Dataset excerpts

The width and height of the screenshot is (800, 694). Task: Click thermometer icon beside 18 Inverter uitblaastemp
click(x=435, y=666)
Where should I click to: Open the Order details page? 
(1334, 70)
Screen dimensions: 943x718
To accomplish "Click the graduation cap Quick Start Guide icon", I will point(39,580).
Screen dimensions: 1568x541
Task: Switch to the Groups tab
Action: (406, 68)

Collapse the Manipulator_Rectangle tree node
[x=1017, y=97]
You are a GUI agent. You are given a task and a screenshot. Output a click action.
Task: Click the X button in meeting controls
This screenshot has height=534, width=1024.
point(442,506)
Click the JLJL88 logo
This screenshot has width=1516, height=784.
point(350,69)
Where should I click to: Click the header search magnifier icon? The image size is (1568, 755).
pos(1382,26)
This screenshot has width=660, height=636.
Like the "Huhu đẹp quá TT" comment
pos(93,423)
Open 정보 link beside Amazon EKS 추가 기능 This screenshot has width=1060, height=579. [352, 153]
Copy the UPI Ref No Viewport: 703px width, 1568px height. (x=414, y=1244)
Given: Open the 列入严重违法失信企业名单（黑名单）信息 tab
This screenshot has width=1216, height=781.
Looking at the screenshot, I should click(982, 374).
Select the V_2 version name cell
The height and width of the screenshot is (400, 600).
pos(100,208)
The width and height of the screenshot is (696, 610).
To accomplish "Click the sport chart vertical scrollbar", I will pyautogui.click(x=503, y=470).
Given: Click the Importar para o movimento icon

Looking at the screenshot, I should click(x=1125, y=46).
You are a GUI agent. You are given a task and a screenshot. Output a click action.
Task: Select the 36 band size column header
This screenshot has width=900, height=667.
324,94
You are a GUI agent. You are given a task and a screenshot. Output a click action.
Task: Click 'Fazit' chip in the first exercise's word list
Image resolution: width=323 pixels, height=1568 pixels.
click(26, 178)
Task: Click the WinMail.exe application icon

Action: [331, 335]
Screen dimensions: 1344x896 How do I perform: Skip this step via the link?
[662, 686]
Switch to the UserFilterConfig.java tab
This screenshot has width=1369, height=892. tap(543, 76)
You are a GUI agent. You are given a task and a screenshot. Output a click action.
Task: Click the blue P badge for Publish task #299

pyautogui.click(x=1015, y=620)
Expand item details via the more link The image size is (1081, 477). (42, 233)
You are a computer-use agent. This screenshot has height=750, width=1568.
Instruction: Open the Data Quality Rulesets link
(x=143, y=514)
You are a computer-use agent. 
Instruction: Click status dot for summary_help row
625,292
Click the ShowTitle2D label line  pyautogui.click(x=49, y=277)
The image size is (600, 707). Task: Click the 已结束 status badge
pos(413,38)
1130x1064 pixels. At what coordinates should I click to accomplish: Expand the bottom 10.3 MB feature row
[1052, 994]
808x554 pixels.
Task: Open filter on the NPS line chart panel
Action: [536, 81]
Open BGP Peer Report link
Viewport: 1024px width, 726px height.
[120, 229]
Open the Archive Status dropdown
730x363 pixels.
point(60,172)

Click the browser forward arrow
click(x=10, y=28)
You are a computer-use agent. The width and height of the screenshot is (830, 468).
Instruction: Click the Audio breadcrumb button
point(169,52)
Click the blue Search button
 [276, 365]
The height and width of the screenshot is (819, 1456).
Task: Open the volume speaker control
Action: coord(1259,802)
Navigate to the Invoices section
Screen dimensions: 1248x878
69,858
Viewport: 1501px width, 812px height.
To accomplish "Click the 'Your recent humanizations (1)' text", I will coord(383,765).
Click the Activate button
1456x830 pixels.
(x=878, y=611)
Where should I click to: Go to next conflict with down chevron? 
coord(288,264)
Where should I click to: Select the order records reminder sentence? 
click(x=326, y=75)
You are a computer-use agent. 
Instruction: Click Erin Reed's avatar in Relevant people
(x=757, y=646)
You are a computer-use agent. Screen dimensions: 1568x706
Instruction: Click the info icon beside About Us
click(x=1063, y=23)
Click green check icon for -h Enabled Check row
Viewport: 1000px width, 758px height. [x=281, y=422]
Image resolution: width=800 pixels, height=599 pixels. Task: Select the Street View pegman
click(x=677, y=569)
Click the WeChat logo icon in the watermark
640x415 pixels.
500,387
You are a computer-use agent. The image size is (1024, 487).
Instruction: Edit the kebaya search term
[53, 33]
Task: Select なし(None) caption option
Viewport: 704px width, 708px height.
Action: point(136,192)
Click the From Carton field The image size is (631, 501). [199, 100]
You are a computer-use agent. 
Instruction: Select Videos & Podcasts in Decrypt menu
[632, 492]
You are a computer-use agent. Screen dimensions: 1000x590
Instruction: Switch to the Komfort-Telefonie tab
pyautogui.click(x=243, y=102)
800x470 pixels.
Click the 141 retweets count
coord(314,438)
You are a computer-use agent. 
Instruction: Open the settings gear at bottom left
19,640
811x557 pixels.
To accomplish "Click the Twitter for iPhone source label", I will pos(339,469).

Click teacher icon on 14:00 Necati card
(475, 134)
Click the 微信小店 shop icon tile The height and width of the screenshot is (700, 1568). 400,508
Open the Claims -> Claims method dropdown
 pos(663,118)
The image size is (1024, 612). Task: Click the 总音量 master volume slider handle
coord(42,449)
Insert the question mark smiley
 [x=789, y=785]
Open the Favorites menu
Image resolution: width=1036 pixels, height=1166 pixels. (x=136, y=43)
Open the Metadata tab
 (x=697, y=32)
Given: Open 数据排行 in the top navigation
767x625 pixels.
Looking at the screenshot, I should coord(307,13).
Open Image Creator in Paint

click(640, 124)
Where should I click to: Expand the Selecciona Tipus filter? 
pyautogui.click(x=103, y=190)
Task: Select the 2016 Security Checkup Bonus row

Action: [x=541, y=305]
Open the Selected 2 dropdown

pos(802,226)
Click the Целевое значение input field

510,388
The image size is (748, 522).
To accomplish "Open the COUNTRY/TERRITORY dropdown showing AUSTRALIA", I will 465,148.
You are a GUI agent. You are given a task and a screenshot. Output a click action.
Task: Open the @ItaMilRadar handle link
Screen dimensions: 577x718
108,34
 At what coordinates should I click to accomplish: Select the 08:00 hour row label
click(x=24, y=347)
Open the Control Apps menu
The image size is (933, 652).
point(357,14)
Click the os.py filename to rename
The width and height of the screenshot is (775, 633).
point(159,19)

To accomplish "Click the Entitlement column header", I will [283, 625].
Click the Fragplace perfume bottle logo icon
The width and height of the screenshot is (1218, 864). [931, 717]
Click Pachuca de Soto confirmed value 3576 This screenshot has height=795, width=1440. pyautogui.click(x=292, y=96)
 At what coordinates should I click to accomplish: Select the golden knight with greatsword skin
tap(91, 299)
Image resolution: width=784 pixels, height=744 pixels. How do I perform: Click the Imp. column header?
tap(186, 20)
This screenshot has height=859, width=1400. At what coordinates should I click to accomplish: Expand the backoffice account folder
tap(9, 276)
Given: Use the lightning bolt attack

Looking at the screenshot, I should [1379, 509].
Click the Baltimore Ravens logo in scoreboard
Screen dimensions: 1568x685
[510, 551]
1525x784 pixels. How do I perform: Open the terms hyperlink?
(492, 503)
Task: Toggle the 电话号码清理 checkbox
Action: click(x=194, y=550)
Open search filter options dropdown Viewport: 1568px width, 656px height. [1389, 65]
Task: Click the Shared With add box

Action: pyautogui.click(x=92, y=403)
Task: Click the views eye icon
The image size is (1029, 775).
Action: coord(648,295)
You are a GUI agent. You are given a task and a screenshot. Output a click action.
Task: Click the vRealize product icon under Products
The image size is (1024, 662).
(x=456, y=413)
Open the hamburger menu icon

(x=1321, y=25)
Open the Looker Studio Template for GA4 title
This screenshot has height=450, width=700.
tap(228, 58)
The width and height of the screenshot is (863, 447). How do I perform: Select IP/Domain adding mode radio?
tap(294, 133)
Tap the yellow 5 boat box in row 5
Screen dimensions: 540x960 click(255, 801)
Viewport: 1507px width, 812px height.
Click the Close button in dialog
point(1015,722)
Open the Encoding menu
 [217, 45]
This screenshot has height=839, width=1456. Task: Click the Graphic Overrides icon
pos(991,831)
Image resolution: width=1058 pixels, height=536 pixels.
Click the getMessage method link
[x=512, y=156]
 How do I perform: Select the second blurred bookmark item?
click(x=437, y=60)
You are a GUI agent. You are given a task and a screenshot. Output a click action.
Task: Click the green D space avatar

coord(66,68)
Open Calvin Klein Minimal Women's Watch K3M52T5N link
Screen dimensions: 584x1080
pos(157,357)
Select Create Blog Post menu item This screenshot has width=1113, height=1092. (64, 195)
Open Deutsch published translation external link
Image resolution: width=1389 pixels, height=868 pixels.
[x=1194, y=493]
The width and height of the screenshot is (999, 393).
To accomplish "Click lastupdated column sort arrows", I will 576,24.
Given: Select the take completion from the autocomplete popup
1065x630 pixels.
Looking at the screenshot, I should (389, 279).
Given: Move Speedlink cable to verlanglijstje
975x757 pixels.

#### Work item:
Output the lines above between the one holding "Click the Fragplace perfume bottle logo icon" and the one holding "Task: Click the views eye icon", inclusive, with nothing before or after them.

#### Output:
Click the Fragplace perfume bottle logo icon
The width and height of the screenshot is (1218, 864). [931, 717]
Click Pachuca de Soto confirmed value 3576 This screenshot has height=795, width=1440. pyautogui.click(x=292, y=96)
 At what coordinates should I click to accomplish: Select the golden knight with greatsword skin
tap(91, 299)
Image resolution: width=784 pixels, height=744 pixels. How do I perform: Click the Imp. column header?
tap(186, 20)
This screenshot has height=859, width=1400. At what coordinates should I click to accomplish: Expand the backoffice account folder
tap(9, 276)
Given: Use the lightning bolt attack

Looking at the screenshot, I should [1379, 509].
Click the Baltimore Ravens logo in scoreboard
Screen dimensions: 1568x685
[510, 551]
1525x784 pixels. How do I perform: Open the terms hyperlink?
(492, 503)
Task: Toggle the 电话号码清理 checkbox
Action: click(x=194, y=550)
Open search filter options dropdown Viewport: 1568px width, 656px height. [1389, 65]
Task: Click the Shared With add box

Action: pyautogui.click(x=92, y=403)
Task: Click the views eye icon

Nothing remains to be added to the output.